Why did Meta make the change?

The broader industry context is that Meta’s come under fire in the last decade over its handling and sharing of user data.

The same targeting precision that’s allowed us to run successful fundraising, activism or awareness campaigns has also allowed other advertisers to influence political elections and decision-making. The same algorithms that help us to capture audiences with strong affinities are the same ones that have allowed tribalism and polarization to develop.

Platforms are under pressure to resolve this, and one way we’ve seen this play out on Meta is in the gradual disappearance of highly specific targeting options. 

In the past, you could target someone who likes Oxfam, listens to grime music and is likely observing Ramadan. But now these signals are disappearing. 

While this is on balance an ethical development, it does throw up some practical challenges when it comes to ad delivery.
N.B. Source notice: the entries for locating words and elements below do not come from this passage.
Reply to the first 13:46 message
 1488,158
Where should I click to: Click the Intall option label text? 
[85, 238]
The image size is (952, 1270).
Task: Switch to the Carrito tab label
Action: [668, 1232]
AI has become more threaded through advertising

AI isn’t actually new to the advertising space. For years now, what ads you see, when and on what platforms has been decided by machine learning.

But in the last few years, automation tools like Advantage+, generative copy and dynamic creative have made it easier to create and test at scale – which is seriously putting Meta’s machine learning to the test.

Where you once might have had 3 tightly targeted ad sets, and 2-3 creative within each, advertisers are now throwing a huge number of ad sets and creatives at a single campaign. Meta now has to process millions of variants. The system has become a bottleneck.

Meta is in a content recommendations arms race

We only have to look at TikTok to understand how addictive, and therefore profitable, a good content recommendations algorithm is. To retain market share, Meta needs to catch up. 

Instagram has already seen some pretty big shifts in content recommendations, and Meta is soon to follow. 

The key elements that underpin good content are:

  • They’re personalised
  • They’re contextual
  • They’re behaviour-driven

That requires analysing huge signal sets about both users and creative content. So Meta upgraded the retrieval engine, expanded deep learning models and improved infrastructure.

Andromeda is shifting the process to being signal-led

Andromeda is Meta’s new AI ad-retrieval engine. Its job is to ask, before the auction starts, “Which ads should we consider showing this person?” The shift moves from “Who should see this ad?” to “Which ad should this person see?”. 

Before, Meta retrieved a set of eligible ads and entered those into the auction. Andromeda improves how Meta retrieves and scores candidate ads before they enter the auction.

  1. User opens Facebook/Instagram
  2. Andromeda scans eligible ad candidates
  3. It retrieves a shortlist of likely relevant ads
  4. Those ads enter the auction
  5. Auction chooses the final ad

How big the shift is depends on how up-to-date your current approach is

If you’ve been steadily improving and evolving your ad delivery strategy, testing Advantage+ settings, using broad audiences, and developing a diverse range of creative in format and design, you’re already leveraging machine learning. So this update doesn’t really change that much.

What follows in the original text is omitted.